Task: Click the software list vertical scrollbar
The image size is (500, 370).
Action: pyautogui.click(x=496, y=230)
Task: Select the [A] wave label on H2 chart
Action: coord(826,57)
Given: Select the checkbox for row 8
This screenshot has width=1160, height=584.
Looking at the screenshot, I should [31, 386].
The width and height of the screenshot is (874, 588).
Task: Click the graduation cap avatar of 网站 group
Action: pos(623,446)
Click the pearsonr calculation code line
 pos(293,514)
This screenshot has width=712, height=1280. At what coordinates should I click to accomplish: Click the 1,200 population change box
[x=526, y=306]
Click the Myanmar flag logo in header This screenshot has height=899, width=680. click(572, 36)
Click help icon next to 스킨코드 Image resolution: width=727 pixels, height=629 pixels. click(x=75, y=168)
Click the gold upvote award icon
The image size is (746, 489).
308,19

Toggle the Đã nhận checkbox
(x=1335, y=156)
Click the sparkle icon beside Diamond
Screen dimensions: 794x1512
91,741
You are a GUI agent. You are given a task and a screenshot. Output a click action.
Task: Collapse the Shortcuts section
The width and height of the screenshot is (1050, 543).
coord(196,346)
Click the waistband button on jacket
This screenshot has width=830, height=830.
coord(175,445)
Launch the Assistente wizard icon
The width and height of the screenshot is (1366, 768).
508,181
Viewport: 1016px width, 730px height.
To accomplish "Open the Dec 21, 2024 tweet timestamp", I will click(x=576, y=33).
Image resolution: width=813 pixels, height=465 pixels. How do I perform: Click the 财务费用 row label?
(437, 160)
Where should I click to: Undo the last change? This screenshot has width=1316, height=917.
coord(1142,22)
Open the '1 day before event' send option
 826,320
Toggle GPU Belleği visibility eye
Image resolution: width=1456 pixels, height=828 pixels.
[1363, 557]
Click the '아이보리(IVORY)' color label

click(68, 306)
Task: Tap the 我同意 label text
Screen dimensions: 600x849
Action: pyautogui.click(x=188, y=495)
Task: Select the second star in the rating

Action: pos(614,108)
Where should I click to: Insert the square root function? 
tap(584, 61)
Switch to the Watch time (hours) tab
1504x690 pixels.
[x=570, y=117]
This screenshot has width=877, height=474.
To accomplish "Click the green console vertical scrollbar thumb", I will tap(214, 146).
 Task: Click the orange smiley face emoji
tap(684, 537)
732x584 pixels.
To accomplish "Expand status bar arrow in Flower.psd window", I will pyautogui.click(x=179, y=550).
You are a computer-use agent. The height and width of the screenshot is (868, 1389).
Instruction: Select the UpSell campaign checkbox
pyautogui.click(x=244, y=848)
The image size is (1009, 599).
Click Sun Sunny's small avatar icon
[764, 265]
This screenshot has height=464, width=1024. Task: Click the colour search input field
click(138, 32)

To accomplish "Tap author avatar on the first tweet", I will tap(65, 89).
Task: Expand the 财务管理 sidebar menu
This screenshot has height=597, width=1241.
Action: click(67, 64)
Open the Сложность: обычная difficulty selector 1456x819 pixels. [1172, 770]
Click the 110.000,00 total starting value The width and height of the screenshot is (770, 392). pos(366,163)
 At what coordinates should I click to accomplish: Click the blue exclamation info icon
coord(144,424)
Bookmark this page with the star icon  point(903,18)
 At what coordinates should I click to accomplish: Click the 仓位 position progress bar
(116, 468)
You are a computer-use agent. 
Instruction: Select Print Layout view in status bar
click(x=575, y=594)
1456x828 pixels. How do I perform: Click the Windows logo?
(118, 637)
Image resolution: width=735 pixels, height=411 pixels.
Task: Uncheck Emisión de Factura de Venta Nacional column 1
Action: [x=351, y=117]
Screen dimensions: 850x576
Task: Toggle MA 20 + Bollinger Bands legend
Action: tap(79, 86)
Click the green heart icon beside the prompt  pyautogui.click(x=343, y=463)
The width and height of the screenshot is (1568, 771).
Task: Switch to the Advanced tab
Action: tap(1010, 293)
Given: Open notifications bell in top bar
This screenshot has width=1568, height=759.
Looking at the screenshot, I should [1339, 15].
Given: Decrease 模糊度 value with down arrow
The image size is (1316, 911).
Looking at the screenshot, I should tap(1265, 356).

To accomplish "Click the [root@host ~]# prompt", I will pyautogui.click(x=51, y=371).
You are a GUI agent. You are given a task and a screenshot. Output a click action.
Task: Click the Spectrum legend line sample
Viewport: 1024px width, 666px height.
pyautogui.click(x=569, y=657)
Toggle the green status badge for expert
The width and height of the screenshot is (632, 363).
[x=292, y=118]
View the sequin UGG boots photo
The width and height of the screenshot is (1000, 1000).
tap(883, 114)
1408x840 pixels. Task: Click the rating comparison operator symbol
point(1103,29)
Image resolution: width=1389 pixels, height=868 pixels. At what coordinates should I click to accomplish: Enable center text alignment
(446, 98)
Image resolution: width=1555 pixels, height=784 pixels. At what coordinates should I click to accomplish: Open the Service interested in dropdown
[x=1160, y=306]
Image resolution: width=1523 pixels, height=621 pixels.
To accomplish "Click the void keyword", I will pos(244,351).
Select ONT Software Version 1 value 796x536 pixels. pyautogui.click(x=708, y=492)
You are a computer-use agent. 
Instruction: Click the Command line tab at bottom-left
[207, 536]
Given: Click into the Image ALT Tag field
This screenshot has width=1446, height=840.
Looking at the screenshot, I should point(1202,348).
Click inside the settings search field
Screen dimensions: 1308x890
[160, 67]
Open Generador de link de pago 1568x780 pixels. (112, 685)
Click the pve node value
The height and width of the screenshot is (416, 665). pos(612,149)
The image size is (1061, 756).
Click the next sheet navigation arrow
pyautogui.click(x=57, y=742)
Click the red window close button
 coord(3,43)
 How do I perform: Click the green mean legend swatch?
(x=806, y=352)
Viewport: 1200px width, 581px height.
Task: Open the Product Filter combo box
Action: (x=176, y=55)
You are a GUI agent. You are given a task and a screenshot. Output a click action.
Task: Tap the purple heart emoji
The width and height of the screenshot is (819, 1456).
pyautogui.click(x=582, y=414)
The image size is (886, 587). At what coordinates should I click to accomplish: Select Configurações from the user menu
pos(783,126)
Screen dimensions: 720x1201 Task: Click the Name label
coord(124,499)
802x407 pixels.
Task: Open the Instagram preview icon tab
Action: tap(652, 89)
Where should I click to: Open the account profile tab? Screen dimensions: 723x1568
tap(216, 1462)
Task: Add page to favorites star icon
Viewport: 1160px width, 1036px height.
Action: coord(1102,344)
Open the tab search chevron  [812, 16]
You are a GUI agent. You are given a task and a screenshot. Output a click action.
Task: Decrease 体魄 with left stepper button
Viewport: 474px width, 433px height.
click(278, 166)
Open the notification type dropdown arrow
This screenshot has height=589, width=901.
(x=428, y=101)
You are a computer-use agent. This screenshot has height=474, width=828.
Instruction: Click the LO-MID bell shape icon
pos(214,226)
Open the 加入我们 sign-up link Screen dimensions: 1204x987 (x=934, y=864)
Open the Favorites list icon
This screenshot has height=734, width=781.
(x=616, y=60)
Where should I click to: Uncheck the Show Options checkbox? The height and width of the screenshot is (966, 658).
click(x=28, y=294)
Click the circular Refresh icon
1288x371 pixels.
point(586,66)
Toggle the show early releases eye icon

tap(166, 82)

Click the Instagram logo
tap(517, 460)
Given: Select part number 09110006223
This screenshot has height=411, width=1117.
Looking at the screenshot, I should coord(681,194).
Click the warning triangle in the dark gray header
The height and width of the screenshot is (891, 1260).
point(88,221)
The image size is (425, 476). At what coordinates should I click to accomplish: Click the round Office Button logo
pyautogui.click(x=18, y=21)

WORK TO COMPLETE: Please reproduce exactly the lines from the first one of the records above through the line containing "Toggle GPU Belleği visibility eye", both included, and nothing else.

FINISHED EXERCISE:
Task: Click the software list vertical scrollbar
The image size is (500, 370).
Action: pyautogui.click(x=496, y=230)
Task: Select the [A] wave label on H2 chart
Action: coord(826,57)
Given: Select the checkbox for row 8
This screenshot has width=1160, height=584.
Looking at the screenshot, I should [31, 386].
The width and height of the screenshot is (874, 588).
Task: Click the graduation cap avatar of 网站 group
Action: pos(623,446)
Click the pearsonr calculation code line
 pos(293,514)
This screenshot has width=712, height=1280. At what coordinates should I click to accomplish: Click the 1,200 population change box
[x=526, y=306]
Click the Myanmar flag logo in header This screenshot has height=899, width=680. click(572, 36)
Click help icon next to 스킨코드 Image resolution: width=727 pixels, height=629 pixels. click(x=75, y=168)
Click the gold upvote award icon
The image size is (746, 489).
308,19

Toggle the Đã nhận checkbox
(x=1335, y=156)
Click the sparkle icon beside Diamond
Screen dimensions: 794x1512
91,741
You are a GUI agent. You are given a task and a screenshot. Output a click action.
Task: Collapse the Shortcuts section
The width and height of the screenshot is (1050, 543).
coord(196,346)
Click the waistband button on jacket
This screenshot has width=830, height=830.
coord(175,445)
Launch the Assistente wizard icon
The width and height of the screenshot is (1366, 768).
508,181
Viewport: 1016px width, 730px height.
To accomplish "Open the Dec 21, 2024 tweet timestamp", I will click(x=576, y=33).
Image resolution: width=813 pixels, height=465 pixels. How do I perform: Click the 财务费用 row label?
(437, 160)
Where should I click to: Undo the last change? This screenshot has width=1316, height=917.
coord(1142,22)
Open the '1 day before event' send option
 826,320
Toggle GPU Belleği visibility eye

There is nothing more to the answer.